Winterpills' self-titled debut CD earned a fairly favorable review from me last year. Phillip Price (vocals, acoustic guitar, keyboards), Flora Reed (vocals, keyboards), Dennis Crommett (lead guitar), Dave Hower (drums), and newly added bassist Brian Akey have just released their sophomore effort the light divides, and not a whole lot has changed. From the ominous minor chords introducing the opening song "Lay Your Heartbreak," followed by Reed's haunting harmony over Price's lead vocals, it's pretty clear that the new album picks up right where the debut left off. For Price, writing pretty, melancholy melodies with dark and often cryptic lyrics ("Hide me, tell everyone where I am but please, hide me") comes naturally.
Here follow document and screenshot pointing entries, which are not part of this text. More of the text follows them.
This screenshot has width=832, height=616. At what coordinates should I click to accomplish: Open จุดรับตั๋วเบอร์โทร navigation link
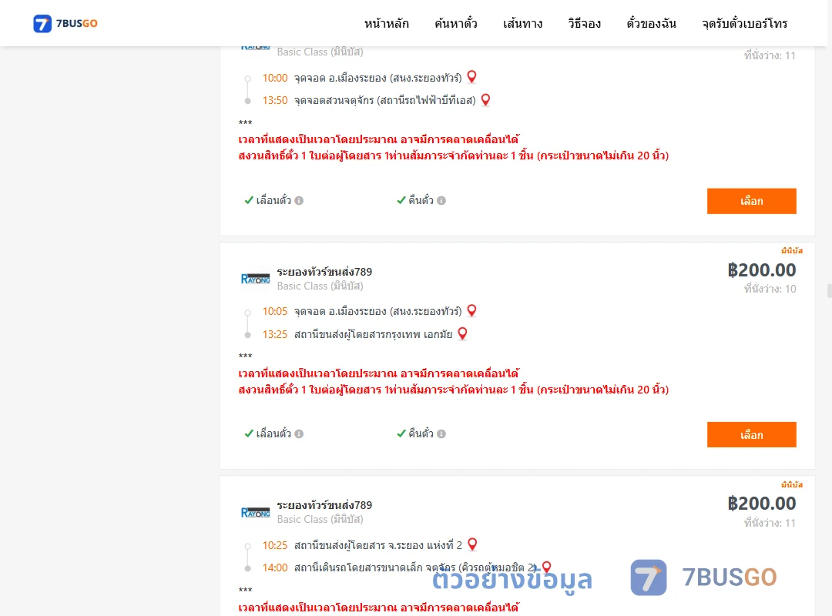(744, 23)
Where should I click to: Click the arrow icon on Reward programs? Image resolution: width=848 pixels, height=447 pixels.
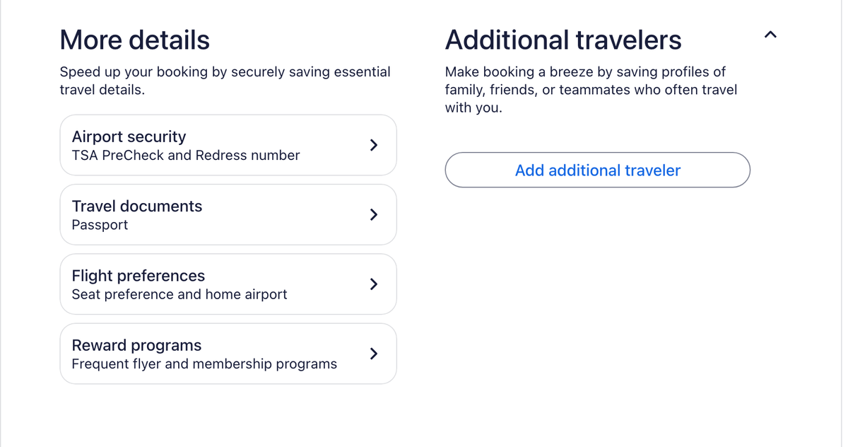pos(374,353)
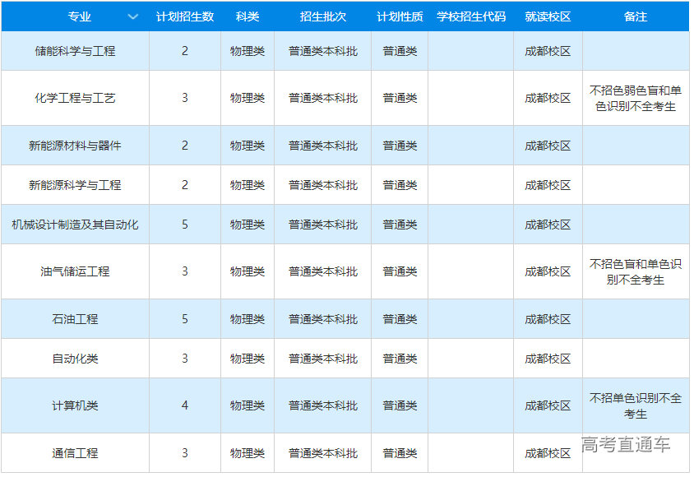The image size is (694, 477).
Task: Click the 计划招生数 column header
Action: (185, 17)
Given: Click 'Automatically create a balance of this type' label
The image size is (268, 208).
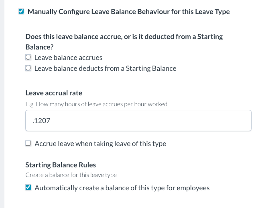Looking at the screenshot, I should pos(122,187).
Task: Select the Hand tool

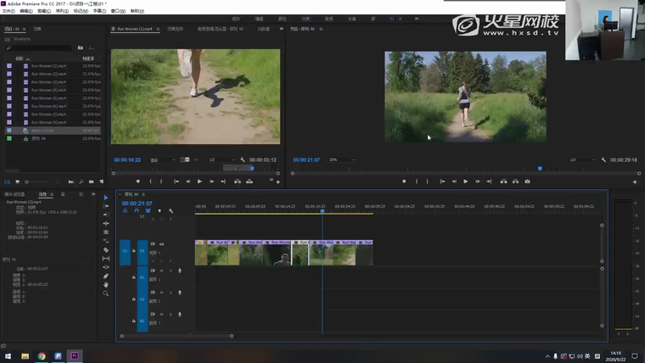Action: point(106,285)
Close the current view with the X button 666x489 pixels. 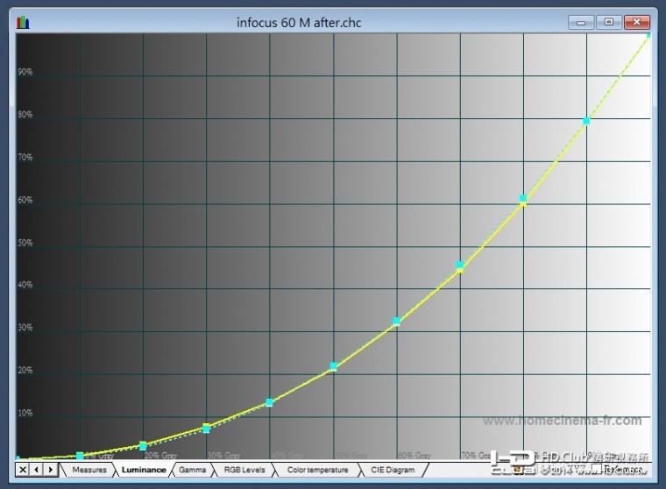click(x=23, y=470)
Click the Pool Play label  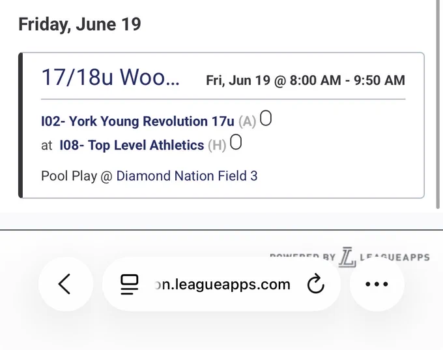click(69, 176)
This will limit the band's audience, of course; if you're the kind of person who frequently labels songs as "too depressing," you won't like this. Personally, I find that dark music in the hands of a capable songwriter (like Beth Orton, for example) can be very therapeutic.
While I wouldn't put Winterpills in quite the same category as Orton, they are solid performers, and Price is developing into a top-notch songwriter. As was true with the first album, the band's biggest strengths are Price's memorable melodies and the vocal interplay between Price and Reed. My favorite song is the very catchy waltz "A Ransom," with a classic perverse sing-along chorus of "This is what you will wear to the end of the world." Another strong track is the single "Broken Arm," in which Price appears to be singing about a woman who's left him broken in more than one place.
On the whole, Winterpills moves a step forward relative to their debut with the light divides. Like I said before, I can't really recommend this CD to everybody, but you don't have to be facing July with two holes in your heart (I'm certainly not!) to enjoy the music.